The BJP had won 282 seats in the 543-member Lok Sabha in the 2014 elections, the first time that a single party had secured a majority since 1984.
At a press conference in New Delhi, Prasad claimed that the Congress had organised the event. Senior Congress leader Kapil Sibal had attended the press conference, but no other leader from the Congress or any other political party was present.
“We will expose this claim,” said Prasad. “Is the Congress-sponsored event designed to defame the popular mandate of India?”
“In 2014, the UPA [United Progressive Alliance] was in power, not us,” the minister added. “Where is the logic in accusing us of hacking EVMs when we were not in power?”
“What was Kapil Sibal doing there?” Prasad asked according to the Hindustan Times. “The BJP would like to ask that question. In what capacity was Kapil Sibal there? Sibal was there to monitor the event for the Congress. He keeps doing such things.”
The minister also rubbished Shuja’s claim that BJP leader Gopinath Munde was murdered because he knew about the alleged hacking. “The doctor who had conducted the autopsy on Munde has said that Munde died in a car accident in Delhi,” Prasad said.

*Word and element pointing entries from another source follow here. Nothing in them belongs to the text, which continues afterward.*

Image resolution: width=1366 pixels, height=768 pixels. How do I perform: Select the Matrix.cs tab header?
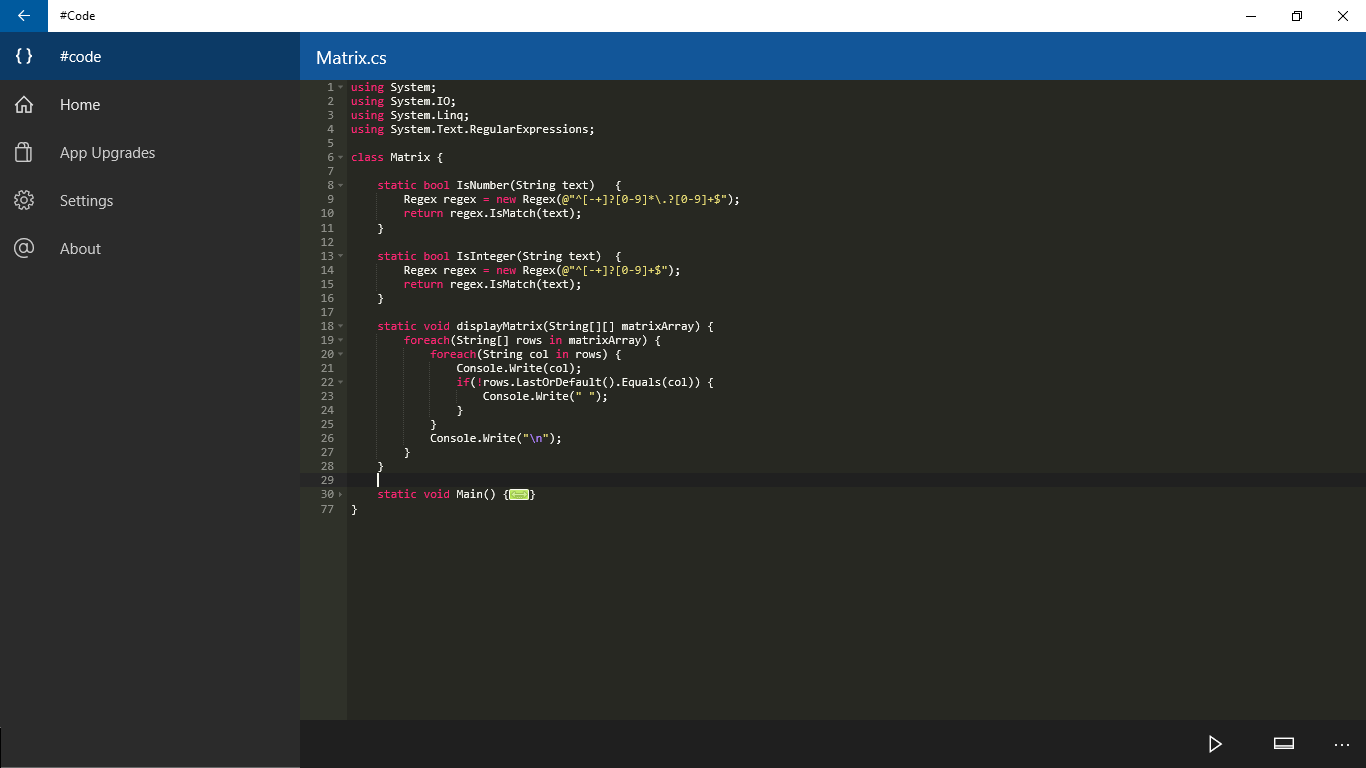click(350, 57)
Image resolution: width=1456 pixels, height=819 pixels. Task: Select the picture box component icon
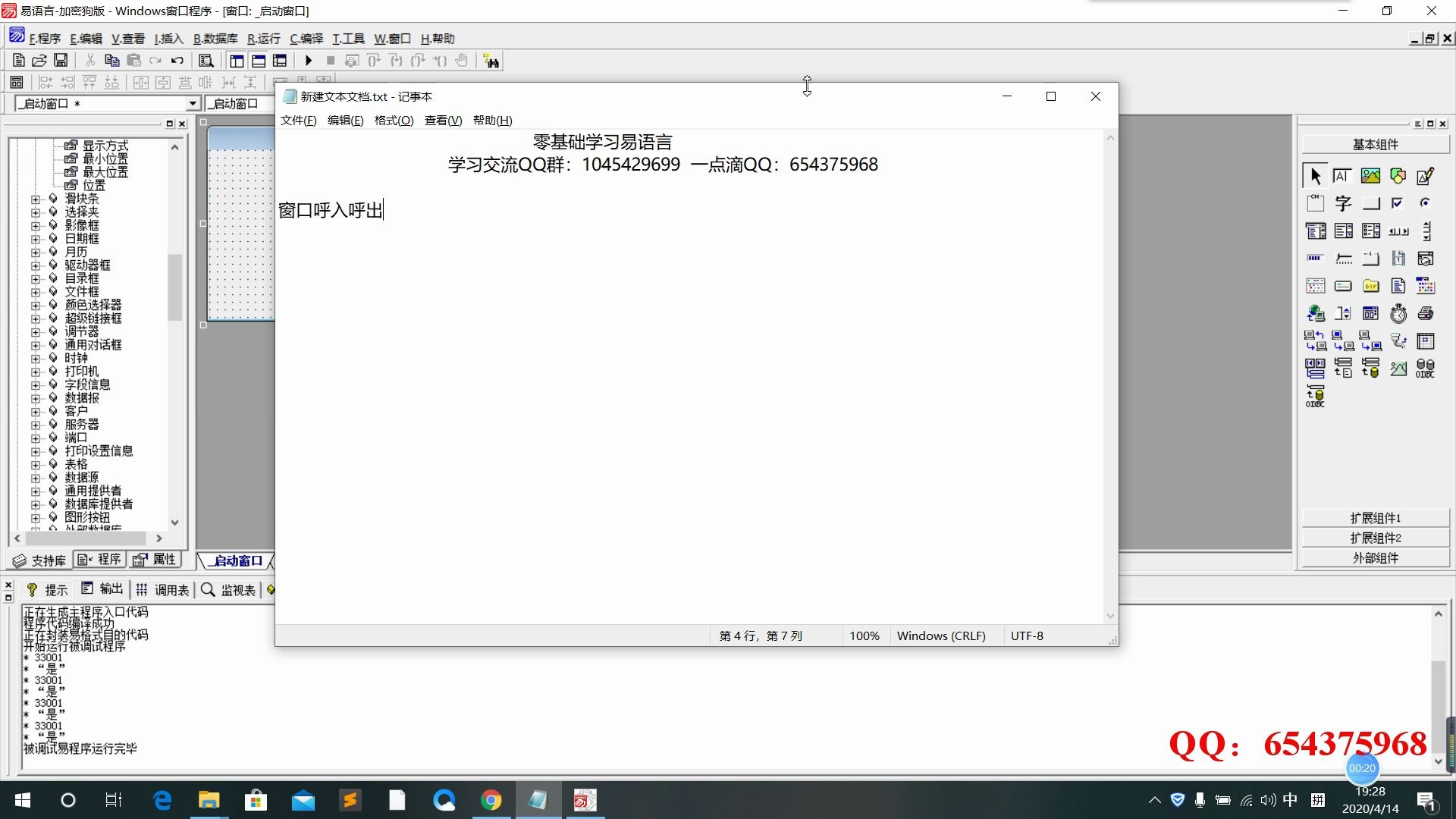coord(1370,176)
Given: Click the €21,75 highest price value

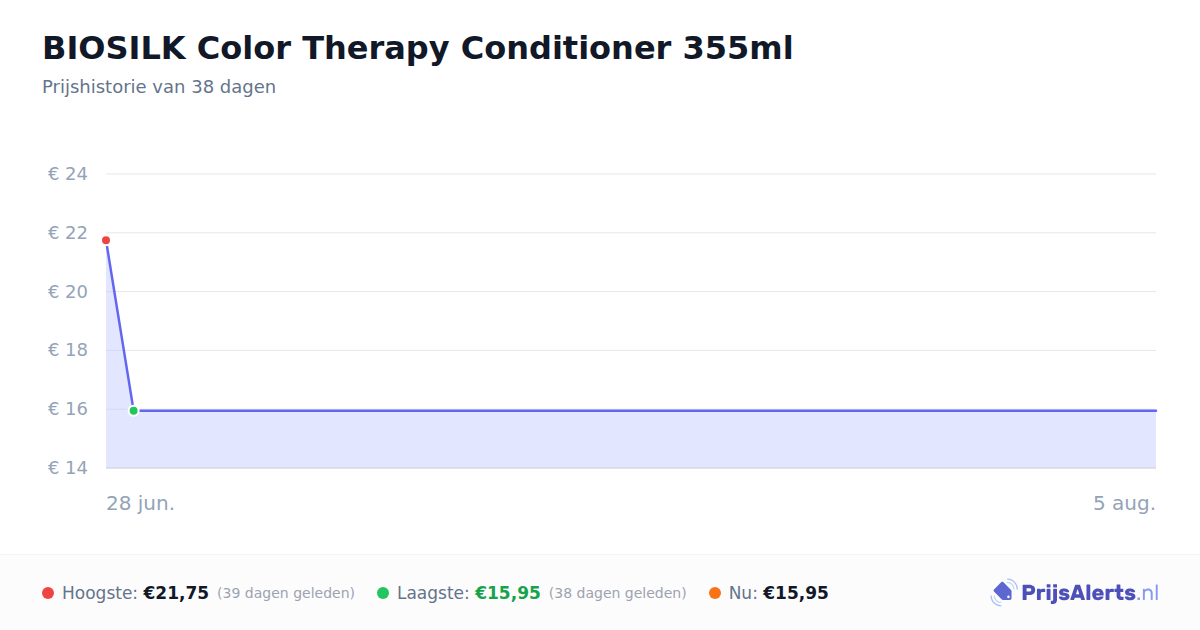Looking at the screenshot, I should point(176,593).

Earlier, Union minister Mukhtar Abbas Naqvi had claimed that Congress President Rahul Gandhi and United Progressive Alliance Chairperson Sonia Gandhi had sent Sibal to London. “The Congress gets paid to defame the nation, so they needed to send a ‘postman’ to the event,” Naqvi alleged.
The Election Commission of India on Monday had refuted all the allegations and reiterated that electronic voting machines cannot be hacked. The poll panel said it would also examine what legal action it can take in the matter.